Interest rates will skyrocket affecting mortgages and business loans, and the money borrowed for deficits and bailouts. Bankruptcies would begin and the banks would be in jeopardy again. The dollar crash would send stock markets crashing around the world
The Argentine Experience in 2002 is a good example. “the Argentine peso collapsed on the world markets to about a quarter of the former value, giving Argentina a 10 percent inflation rate in a single month and a decline in GDP of about 11 percent in a single year. Then, from 2003 to 2005 the Argentine economy recovered rapidly growing by 9 percent per year(4).” This is one method of allowing the economy to correct itself so it has a good side to it as a solution.
The point of this article was to show how the trade deficit has been a disastrous policy for our Manufacturing sector. Investment in the manufacturing sector has been declining, we have lost 4.4 million good paying jobs, and living standards for the entire middle class are declining.

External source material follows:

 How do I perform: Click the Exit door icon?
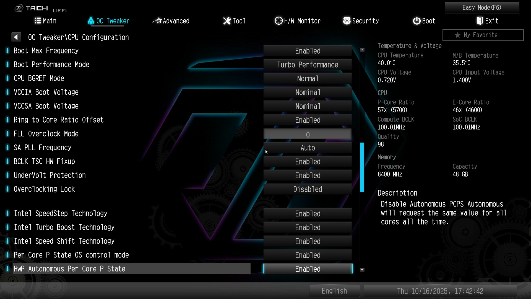480,21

The good news is that if we can get back to some kind of balanced trade we can grow manufacturing again, create millions of good jobs in the economy. In 2008 the trade deficit actually declined because the dollar is falling in value.
I am confident that if the new administration abandons the Milton Friedman policies and focuses on negotiating with the mercantilist countries we can come close to balanced trade. This could be the shot in the arm that the manufacturing sector needs and reverse the tide of off shoring.
- U.S. CENSUS BUREAU, FOREIGN TRADE STATISTICS, Annual 2007 Trade Highlights.
- Trading Away Our Future, Raymond, Howard, and Jesse Richman, United Graphics, 2008, page 2.
- Trading Away Our Future, Raymond, Howard, and Jesse Richman, United Graphics, 2008, page 2.
- Trading Away Our Future, Raymond, Howard, and Jesse Richman, United Graphics, 2008, page 2.